4. Статуя юноши (т. н. Аполлон). Из Мал. Азии. Сер. 6 в. до н. э. Лувр.
Рядом с Аполлонами в греческой скульптуре возникает образ девушки, так называемой «коры» (69). На этом поприще особенно прославилась ионийская школа. Наиболее примечательны малоазийские посвятительные статуи в Дельфах, а также произведения, созданные в Аттике под ионийским влиянием. В этих статуях девушек раннегреческие мастера ставили себе иные задачи, чем в изображении юношей. Этим объясняется значительное различие в характере их выполнения. Юноши — это образ проснувшейся силы; девушки — это образ грации, радости и веселья, но и они тоже навеяны жизненными впечатлениями греческих мастеров.

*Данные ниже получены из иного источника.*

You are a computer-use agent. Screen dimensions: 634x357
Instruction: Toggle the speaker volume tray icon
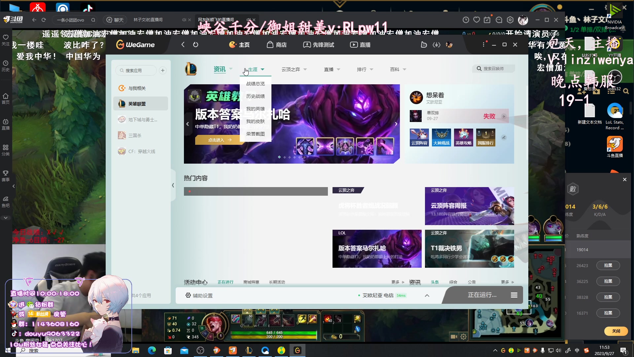click(x=558, y=350)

В древней Греции издавна существовал обычай, что главными участниками всенародных празднеств были молодые девушки. В них народ видел живое воплощение своей красоты, своего будущего. Статуи греческих девушек представляют их обычно в качестве участниц таких торжеств; они несут дары, улыбаясь той же ясной улыбкой, что и юноши-победители. Но в отличие от юношей девушки всегда одеты в богатые цветные хитоны, сквозь которые едва проглядывает их прекрасное юное тело. Золотисто-рыжие кудри длинными прядями спадают на их плечи, сливаясь в тонкий узор с мелкими складками многоцветной одежды, с нарядного каймой плаща. Фигуры девушек как воплощение грации и ласкового кокетства словно затканы мягко извивающимися линиями. Порой это более строго стоящие фигуры в гладком пеплосе, который оживляют только две косицы, падающие на плечи. Статуя коры Антенора в своем складчатом плаще, с тщательно уложенными кудрями выступает торжественно и степенно, почти как жрица, жеманно придерживая рукою хитон.
В этих статуях разрабатывается вторая тема греческой скульптуры — тема задрапированной фигуры, которая впоследствии долгие годы занимала скульпторов Греции. Одежда становится выражением движения фигуры, помогает выделению ее объема и вместе о тем вносит ритм в ее построение. Складки то тяжело спадают параллельными отвесными линиями, похожими на желобки греческих колонн, то ритм складок верхней одежды перебивается более дробным ритмом нижней или края одежды образуют причудливые зигзаги и сливаются с волнами кудрей. В образах девушек греческие мастера давали большую свободу своему воображению. Недаром спартанский поэт Алкман, восхваляя участниц хора, не скупится на сравнения их со звонко скачущими резвыми кобылицами, восхваляет золото их кудрей, серебро их тела и их прекрасные пятки.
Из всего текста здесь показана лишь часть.